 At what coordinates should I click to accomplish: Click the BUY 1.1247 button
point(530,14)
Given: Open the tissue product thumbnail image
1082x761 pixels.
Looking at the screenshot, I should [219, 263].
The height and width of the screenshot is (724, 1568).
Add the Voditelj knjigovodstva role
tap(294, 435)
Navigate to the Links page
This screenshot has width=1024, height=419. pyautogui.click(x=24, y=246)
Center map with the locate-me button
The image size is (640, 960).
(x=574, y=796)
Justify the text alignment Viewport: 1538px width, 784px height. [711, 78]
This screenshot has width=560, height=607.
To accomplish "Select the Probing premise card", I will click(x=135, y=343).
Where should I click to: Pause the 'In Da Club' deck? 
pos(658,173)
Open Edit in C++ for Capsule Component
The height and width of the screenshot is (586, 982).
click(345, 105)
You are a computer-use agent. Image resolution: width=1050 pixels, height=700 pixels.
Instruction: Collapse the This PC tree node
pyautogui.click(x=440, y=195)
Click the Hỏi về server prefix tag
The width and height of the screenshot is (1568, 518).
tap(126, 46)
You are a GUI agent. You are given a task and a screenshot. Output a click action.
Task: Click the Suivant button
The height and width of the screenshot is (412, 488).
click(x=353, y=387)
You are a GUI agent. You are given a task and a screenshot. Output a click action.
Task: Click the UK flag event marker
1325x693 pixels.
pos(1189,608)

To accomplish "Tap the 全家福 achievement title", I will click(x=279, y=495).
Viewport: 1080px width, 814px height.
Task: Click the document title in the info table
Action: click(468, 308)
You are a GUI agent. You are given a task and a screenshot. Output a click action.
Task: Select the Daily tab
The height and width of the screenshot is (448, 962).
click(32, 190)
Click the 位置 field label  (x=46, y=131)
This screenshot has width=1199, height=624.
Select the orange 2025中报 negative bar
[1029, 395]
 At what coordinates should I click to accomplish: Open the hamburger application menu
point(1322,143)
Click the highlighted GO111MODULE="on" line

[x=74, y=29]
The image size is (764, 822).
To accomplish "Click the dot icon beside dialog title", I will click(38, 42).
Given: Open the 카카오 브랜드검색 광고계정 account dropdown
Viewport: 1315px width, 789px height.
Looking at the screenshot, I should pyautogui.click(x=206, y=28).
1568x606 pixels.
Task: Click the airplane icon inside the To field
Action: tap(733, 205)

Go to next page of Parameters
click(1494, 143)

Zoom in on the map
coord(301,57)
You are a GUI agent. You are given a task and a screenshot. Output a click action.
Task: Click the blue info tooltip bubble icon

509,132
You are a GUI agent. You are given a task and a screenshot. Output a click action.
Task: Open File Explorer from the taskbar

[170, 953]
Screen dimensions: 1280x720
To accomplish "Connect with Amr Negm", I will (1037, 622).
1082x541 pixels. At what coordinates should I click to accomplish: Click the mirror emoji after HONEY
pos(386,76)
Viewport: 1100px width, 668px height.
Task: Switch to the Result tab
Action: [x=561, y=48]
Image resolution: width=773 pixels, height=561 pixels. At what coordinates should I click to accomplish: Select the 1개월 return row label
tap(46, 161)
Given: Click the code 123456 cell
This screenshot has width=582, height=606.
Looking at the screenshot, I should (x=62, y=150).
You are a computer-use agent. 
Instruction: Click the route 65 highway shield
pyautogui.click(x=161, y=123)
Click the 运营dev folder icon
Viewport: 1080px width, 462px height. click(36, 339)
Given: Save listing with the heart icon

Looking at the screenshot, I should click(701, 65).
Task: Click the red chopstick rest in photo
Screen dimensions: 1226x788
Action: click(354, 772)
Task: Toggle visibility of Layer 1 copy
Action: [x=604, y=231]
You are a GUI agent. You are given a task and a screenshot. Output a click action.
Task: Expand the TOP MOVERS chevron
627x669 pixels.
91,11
====
Lines above that have "computer": copy each of them.

Response for this exercise:
You are a computer-use agent. Image resolution: width=1050 pixels, height=700 pixels.
You are a computer-use agent. 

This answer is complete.